== WORK ITEM ==
Restate verbatim the span of lines below between the line with "1091x457 pixels." and the line with "How do I perform: Open", including those two lines, and only that span.

== SOURCE RECORDS ==

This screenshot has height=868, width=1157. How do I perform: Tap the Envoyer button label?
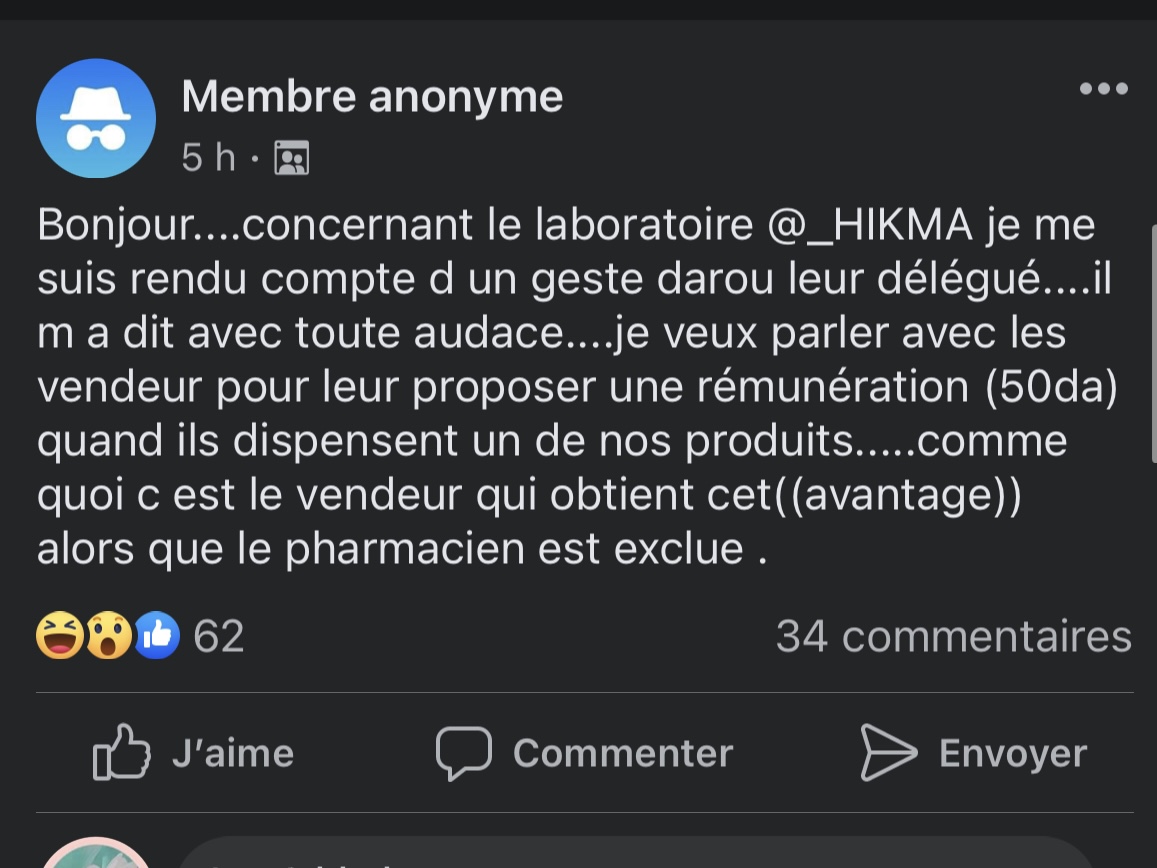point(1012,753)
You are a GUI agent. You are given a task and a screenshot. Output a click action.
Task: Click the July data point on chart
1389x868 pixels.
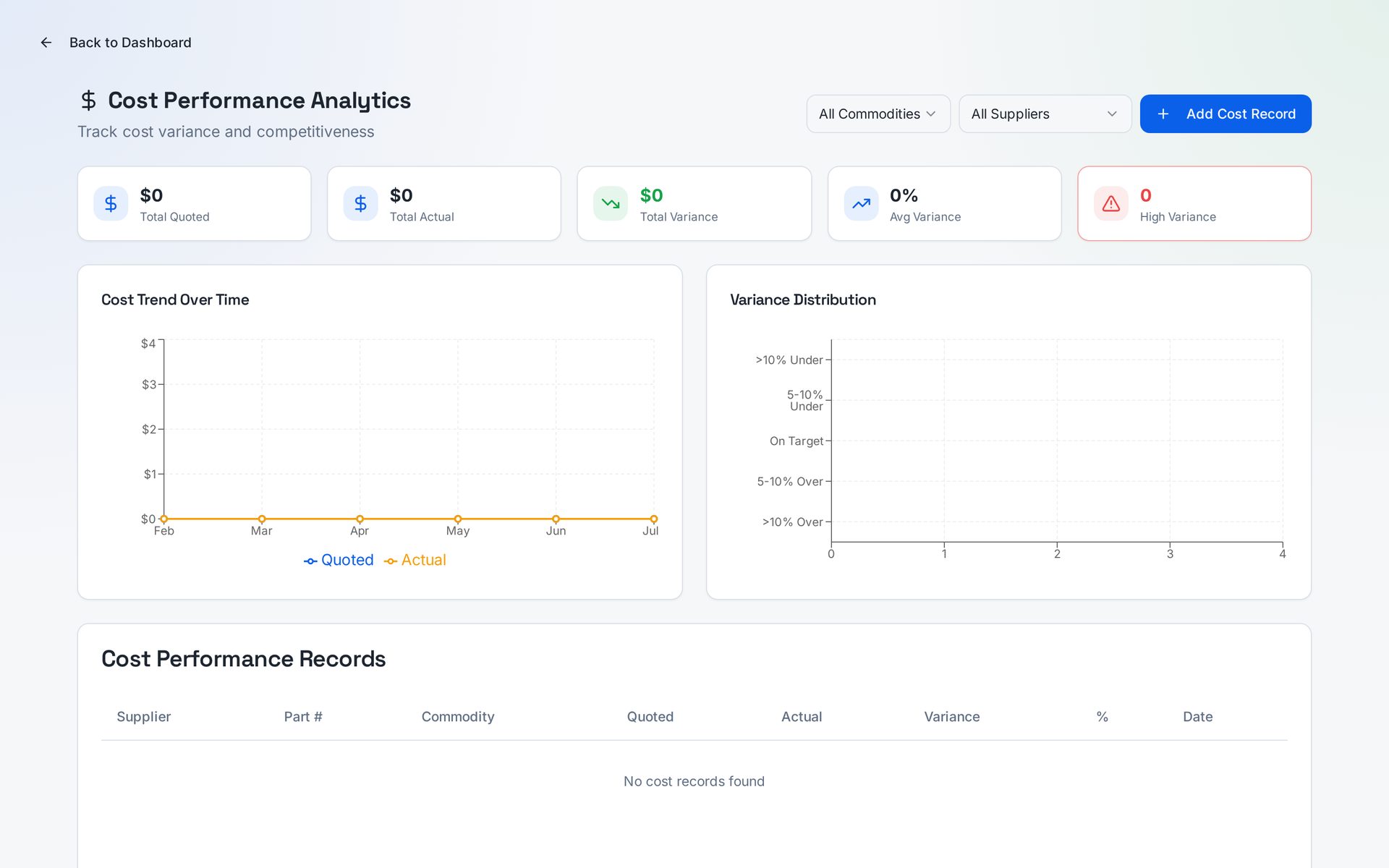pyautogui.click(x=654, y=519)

==

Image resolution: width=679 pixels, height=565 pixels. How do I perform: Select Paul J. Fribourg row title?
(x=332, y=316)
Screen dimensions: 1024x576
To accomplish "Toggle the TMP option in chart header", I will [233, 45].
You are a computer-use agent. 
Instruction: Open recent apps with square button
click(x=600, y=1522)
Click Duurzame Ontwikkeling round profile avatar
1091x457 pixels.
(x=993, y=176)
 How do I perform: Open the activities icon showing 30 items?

...

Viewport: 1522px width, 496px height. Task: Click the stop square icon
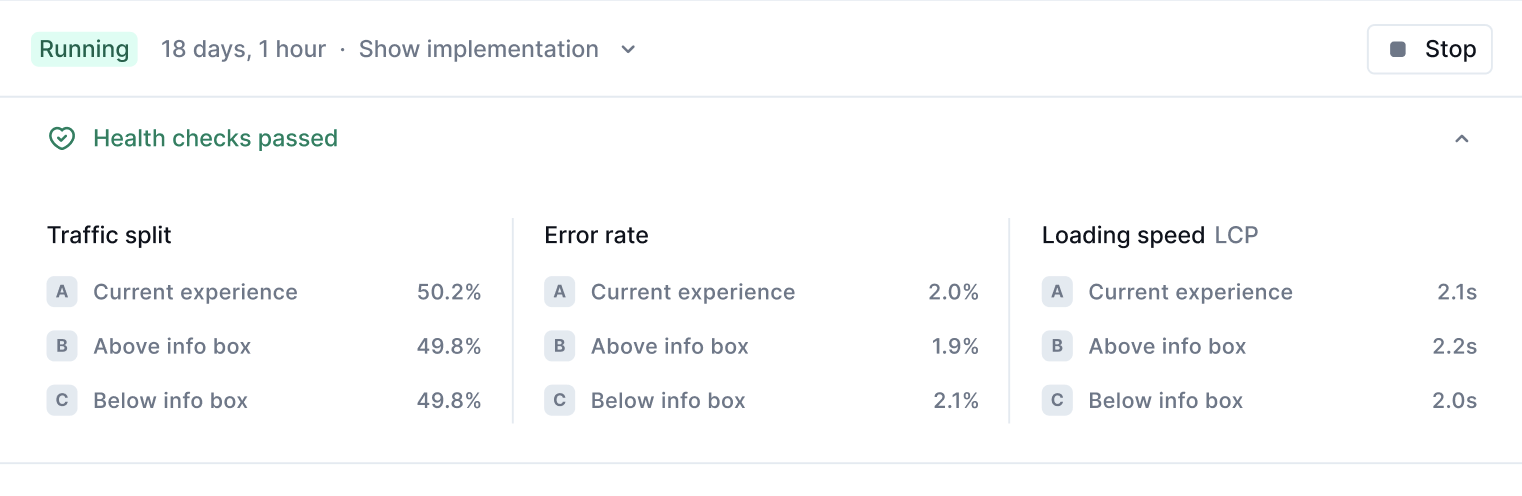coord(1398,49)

== EXPECTED OUTPUT ==
1091x457 pixels.
(x=993, y=176)
 How do I perform: Open the activities icon showing 30 items?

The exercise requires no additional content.